- Mary Township, Minnesota Location within the state of Minnesota Mary Township, Minnesota Mary Township, Minnesota (the United States)
- Coordinates: 47°11′37″N 96°37′52″W﻿ / ﻿47.19361°N 96.63111°W
- Country: United States
- State: Minnesota
- County: Norman

Area
- • Total: 35.4 sq mi (91.8 km^{2})
- • Land: 35.4 sq mi (91.8 km^{2})
- • Water: 0 sq mi (0.0 km^{2})
- Elevation: 890 ft (270 m)

Population (2000)
- • Total: 102
- • Density: 2.8/sq mi (1.1/km^{2})
- Time zone: UTC-6 (Central (CST))
- • Summer (DST): UTC-5 (CDT)
- FIPS code: 27-40868
- GNIS feature ID: 0664925

= Mary Township, Norman County, Minnesota =

Mary Township is a township in Norman County, Minnesota, United States. The population was 102 at the 2000 census.

Mary Township was organized circa 1880, and named for Mary Thomas, the wife of a pioneer.

==Geography==
According to the United States Census Bureau, the township has a total area of 35.4 square miles (91.8 km^{2}), all land.

==Demographics==
As of the census of 2000, there were 102 people, 39 households, and 29 families residing in the township.
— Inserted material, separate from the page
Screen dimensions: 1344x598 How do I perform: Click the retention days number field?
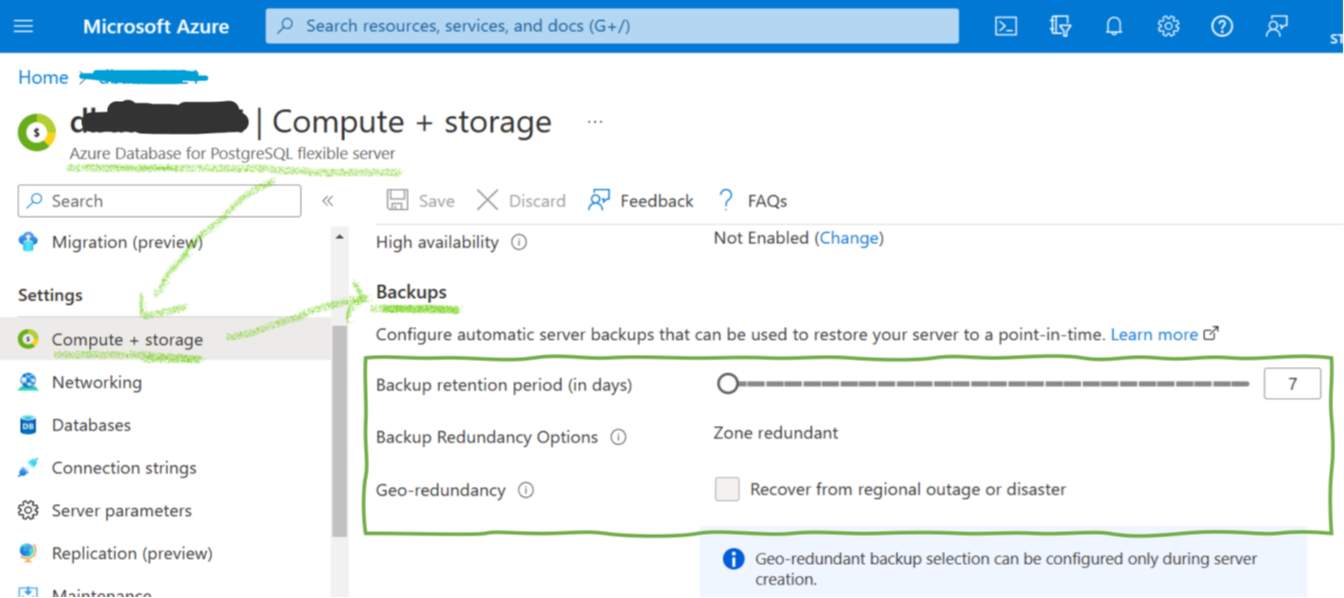(1291, 384)
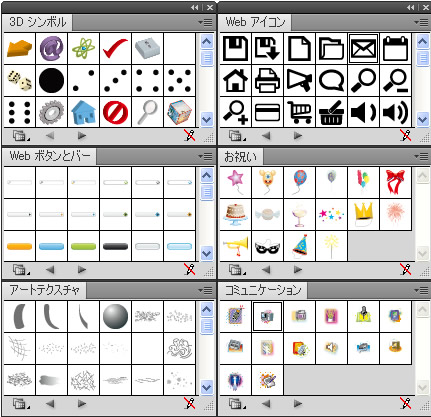Screen dimensions: 431x417
Task: Select the orange Web button symbol
Action: click(x=19, y=246)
The population density was 2.9 PD/sqmi. There were 42 housing units at an average density of 1.2 /sqmi. The racial makeup of the township was 94.12% White, 5.88% from other races. Hispanic or Latino of any race were 5.88% of the population.
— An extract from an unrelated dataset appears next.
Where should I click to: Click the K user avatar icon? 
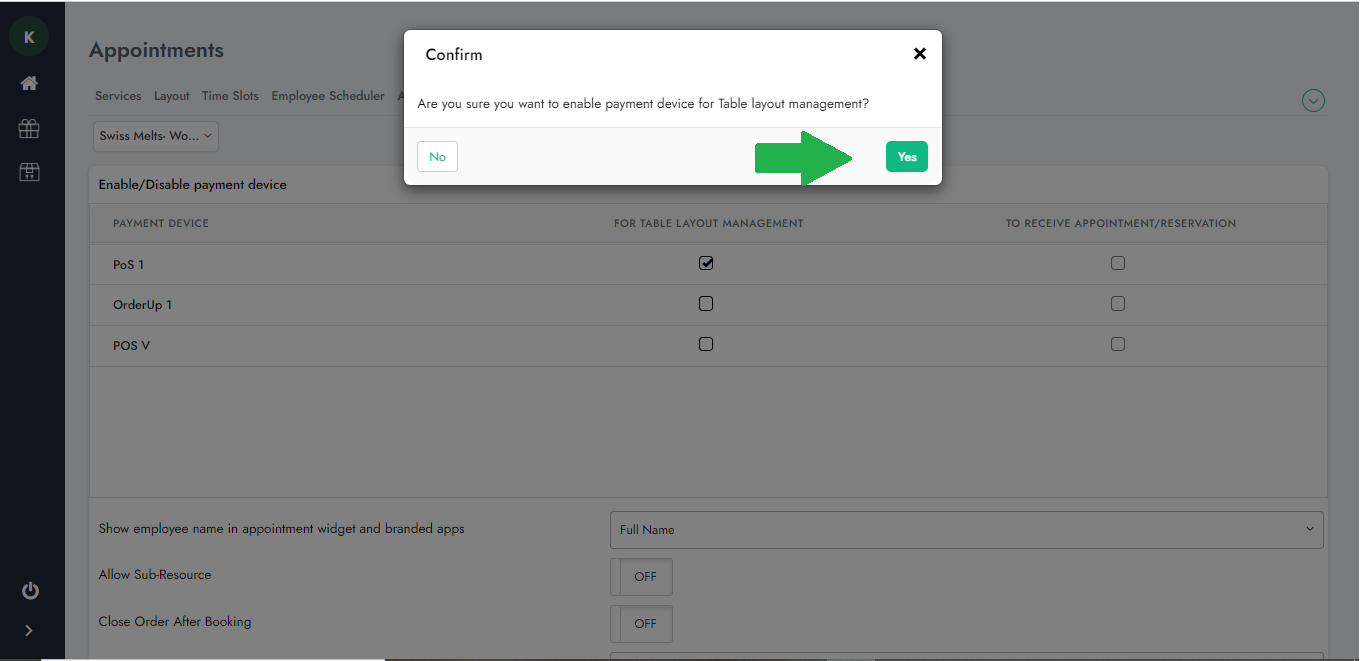[x=29, y=37]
There were 39 households, out of which 38.5% had children under the age of 18 living with them, 76.9% were married couples living together, and 23.1% were non-families. 23.1% of all households were made up of individuals, and 10.3% had someone living alone who was 65 years of age or older. The average household size was 2.62 and the average family size was 3.10.

In the township the population was spread out, with 28.4% under the age of 18, 3.9% from 18 to 24, 33.3% from 25 to 44, 19.6% from 45 to 64, and 14.7% who were 65 years of age or older. The median age was 36 years. For every 100 females, there were 104.0 males. For every 100 females age 18 and over, there were 121.2 males.

The median income for a household in the township was $43,214, and the median income for a family was $44,000. Males had a median income of $38,750 versus $21,125 for females. The per capita income for the township was $16,836. There were 5.3% of families and 9.9% of the population living below the poverty line, including 14.3% of under eighteens and 9.5% of those over 64.